▶ PROBLEM REQUIREMENTS
Substitute "menu" for "dropdown" in the lines between the one containing "will pyautogui.click(x=288, y=241)." and the one containing "Open the Sort By dropdown", inclusive, and write out only those lines with nothing else changed.

▶ RECORDS
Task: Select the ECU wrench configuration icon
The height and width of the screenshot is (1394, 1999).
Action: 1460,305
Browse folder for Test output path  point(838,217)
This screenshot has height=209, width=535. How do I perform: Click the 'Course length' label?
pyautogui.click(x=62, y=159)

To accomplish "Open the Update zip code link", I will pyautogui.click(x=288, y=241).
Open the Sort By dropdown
---
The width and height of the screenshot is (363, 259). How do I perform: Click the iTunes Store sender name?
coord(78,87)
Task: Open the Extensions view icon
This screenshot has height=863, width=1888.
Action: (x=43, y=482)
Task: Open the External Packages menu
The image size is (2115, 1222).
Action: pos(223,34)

▶ FINAL RESULT
To accomplish "Open the Update zip code link", I will pyautogui.click(x=288, y=241).
Open the Sort By menu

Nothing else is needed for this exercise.